» AIM OF THE TASK:
Reproduce the line containing "Image resolution: width=1087" in the listing below, then every later line up to the end, precisely as written.

________________________

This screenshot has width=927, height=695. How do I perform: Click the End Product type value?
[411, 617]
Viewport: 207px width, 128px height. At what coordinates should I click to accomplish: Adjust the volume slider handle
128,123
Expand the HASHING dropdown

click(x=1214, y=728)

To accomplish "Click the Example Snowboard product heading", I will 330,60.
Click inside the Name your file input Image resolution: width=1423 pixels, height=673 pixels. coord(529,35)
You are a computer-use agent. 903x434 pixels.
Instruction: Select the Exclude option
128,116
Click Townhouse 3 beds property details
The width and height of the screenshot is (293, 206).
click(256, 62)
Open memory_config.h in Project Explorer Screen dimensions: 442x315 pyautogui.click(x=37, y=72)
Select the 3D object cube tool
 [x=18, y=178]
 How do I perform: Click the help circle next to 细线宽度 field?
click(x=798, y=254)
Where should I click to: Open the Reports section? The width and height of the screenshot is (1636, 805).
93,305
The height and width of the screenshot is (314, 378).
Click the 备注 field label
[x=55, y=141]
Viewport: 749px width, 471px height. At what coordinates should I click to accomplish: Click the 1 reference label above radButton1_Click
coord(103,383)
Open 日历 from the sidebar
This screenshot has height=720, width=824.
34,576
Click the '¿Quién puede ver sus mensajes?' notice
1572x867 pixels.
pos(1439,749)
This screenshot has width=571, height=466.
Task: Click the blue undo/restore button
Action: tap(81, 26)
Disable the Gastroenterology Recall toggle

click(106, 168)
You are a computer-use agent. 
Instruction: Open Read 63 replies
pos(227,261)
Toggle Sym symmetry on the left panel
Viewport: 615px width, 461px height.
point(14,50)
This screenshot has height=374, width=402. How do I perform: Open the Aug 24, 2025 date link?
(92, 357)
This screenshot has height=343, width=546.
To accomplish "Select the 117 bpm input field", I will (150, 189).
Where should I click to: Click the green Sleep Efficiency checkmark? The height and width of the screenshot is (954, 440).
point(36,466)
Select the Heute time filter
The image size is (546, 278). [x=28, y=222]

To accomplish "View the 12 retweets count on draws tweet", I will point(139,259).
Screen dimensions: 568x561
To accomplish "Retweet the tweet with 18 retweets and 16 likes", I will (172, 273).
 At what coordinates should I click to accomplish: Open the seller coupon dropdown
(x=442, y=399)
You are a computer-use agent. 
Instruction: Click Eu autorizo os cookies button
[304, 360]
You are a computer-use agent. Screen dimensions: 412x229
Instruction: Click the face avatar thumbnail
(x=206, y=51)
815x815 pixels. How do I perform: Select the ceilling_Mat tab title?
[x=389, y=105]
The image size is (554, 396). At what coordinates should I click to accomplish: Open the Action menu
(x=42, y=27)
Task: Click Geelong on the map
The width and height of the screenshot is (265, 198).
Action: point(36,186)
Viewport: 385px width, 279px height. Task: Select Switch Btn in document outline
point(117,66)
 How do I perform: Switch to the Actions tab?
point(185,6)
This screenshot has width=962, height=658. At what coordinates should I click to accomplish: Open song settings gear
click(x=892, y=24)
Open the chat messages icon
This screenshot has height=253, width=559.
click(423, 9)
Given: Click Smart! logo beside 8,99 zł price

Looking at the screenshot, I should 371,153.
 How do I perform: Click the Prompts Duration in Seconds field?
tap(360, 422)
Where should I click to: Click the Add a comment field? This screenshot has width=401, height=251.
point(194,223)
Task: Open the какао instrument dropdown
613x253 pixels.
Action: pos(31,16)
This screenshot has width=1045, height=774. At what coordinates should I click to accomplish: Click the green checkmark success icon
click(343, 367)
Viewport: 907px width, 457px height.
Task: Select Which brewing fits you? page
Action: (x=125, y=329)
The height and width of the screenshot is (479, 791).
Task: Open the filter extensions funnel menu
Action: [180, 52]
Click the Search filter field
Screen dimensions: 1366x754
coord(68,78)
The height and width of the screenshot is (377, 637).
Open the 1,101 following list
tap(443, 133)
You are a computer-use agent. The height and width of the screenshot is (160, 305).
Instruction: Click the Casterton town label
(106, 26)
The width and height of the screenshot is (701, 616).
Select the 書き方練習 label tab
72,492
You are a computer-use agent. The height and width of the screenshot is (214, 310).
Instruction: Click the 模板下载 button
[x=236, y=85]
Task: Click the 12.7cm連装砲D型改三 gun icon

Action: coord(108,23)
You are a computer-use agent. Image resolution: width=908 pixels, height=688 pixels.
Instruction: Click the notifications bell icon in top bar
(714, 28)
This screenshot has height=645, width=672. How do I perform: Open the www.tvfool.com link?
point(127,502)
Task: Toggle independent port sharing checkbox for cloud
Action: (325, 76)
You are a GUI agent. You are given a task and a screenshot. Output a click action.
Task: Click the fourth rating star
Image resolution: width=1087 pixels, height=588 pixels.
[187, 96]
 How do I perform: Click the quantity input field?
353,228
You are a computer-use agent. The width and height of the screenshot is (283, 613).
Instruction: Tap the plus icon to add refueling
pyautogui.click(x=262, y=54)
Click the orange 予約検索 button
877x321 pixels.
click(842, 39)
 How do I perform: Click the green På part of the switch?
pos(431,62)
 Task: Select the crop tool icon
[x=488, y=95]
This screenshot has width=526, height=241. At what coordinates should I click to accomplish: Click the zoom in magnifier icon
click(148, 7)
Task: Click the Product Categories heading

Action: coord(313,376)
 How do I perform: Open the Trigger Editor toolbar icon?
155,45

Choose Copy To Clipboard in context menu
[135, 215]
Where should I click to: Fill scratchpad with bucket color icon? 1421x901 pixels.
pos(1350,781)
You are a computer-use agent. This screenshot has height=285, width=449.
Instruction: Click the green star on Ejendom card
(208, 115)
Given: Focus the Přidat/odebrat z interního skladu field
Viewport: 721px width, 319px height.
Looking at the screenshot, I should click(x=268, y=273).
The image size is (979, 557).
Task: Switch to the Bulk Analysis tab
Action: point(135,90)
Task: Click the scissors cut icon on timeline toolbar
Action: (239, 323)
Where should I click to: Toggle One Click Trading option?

________________________

» SOLUTION TO THE PROBLEM:
Image resolution: width=1087 pixels, height=588 pixels.
[187, 96]
 How do I perform: Click the quantity input field?
353,228
You are a computer-use agent. The width and height of the screenshot is (283, 613).
Instruction: Tap the plus icon to add refueling
pyautogui.click(x=262, y=54)
Click the orange 予約検索 button
877x321 pixels.
click(842, 39)
 How do I perform: Click the green På part of the switch?
pos(431,62)
 Task: Select the crop tool icon
[x=488, y=95]
This screenshot has width=526, height=241. At what coordinates should I click to accomplish: Click the zoom in magnifier icon
click(148, 7)
Task: Click the Product Categories heading

Action: coord(313,376)
 How do I perform: Open the Trigger Editor toolbar icon?
155,45

Choose Copy To Clipboard in context menu
[135, 215]
Where should I click to: Fill scratchpad with bucket color icon? 1421x901 pixels.
pos(1350,781)
You are a computer-use agent. This screenshot has height=285, width=449.
Instruction: Click the green star on Ejendom card
(208, 115)
Given: Focus the Přidat/odebrat z interního skladu field
Viewport: 721px width, 319px height.
Looking at the screenshot, I should click(x=268, y=273).
The image size is (979, 557).
Task: Switch to the Bulk Analysis tab
Action: point(135,90)
Task: Click the scissors cut icon on timeline toolbar
Action: (239, 323)
Where should I click to: Toggle One Click Trading option?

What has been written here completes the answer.